> **Required action**
Every line from the one containing "[X-twitter] (302, 2522)" to the end of the listing below should be transcribed exactly, and no line outside that span should appear.

== Segment start ==

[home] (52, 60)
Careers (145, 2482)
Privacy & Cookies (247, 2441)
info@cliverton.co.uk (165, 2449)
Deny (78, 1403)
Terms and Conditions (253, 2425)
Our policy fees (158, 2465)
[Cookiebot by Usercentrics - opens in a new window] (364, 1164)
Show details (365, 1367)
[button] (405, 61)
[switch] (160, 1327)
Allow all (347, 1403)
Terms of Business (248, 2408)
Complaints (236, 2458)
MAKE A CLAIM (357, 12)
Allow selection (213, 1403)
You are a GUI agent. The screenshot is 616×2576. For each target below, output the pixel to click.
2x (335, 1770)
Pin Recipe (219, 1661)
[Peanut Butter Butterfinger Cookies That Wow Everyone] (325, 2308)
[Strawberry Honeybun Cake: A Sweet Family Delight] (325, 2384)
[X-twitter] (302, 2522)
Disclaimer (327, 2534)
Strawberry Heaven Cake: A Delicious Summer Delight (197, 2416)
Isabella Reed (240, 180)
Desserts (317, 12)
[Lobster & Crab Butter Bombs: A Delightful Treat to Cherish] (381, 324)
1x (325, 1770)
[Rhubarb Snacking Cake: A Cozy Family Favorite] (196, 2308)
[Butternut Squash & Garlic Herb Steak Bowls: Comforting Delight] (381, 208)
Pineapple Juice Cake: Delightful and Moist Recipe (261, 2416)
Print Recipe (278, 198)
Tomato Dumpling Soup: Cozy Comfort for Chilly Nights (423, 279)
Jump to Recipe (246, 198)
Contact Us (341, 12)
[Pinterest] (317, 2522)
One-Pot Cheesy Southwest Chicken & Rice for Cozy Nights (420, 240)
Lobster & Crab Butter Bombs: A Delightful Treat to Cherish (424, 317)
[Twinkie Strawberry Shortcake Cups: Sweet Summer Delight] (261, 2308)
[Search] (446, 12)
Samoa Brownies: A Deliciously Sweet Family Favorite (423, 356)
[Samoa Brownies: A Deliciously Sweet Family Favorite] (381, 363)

== Segment end ==

> **Reply to the exercise**
[X-twitter] (302, 2522)
Disclaimer (327, 2534)
Strawberry Heaven Cake: A Delicious Summer Delight (197, 2416)
Isabella Reed (240, 180)
Desserts (317, 12)
[Lobster & Crab Butter Bombs: A Delightful Treat to Cherish] (381, 324)
1x (325, 1770)
[Rhubarb Snacking Cake: A Cozy Family Favorite] (196, 2308)
[Butternut Squash & Garlic Herb Steak Bowls: Comforting Delight] (381, 208)
Pineapple Juice Cake: Delightful and Moist Recipe (261, 2416)
Print Recipe (278, 198)
Tomato Dumpling Soup: Cozy Comfort for Chilly Nights (423, 279)
Jump to Recipe (246, 198)
Contact Us (341, 12)
[Pinterest] (317, 2522)
One-Pot Cheesy Southwest Chicken & Rice for Cozy Nights (420, 240)
Lobster & Crab Butter Bombs: A Delightful Treat to Cherish (424, 317)
[Twinkie Strawberry Shortcake Cups: Sweet Summer Delight] (261, 2308)
[Search] (446, 12)
Samoa Brownies: A Deliciously Sweet Family Favorite (423, 356)
[Samoa Brownies: A Deliciously Sweet Family Favorite] (381, 363)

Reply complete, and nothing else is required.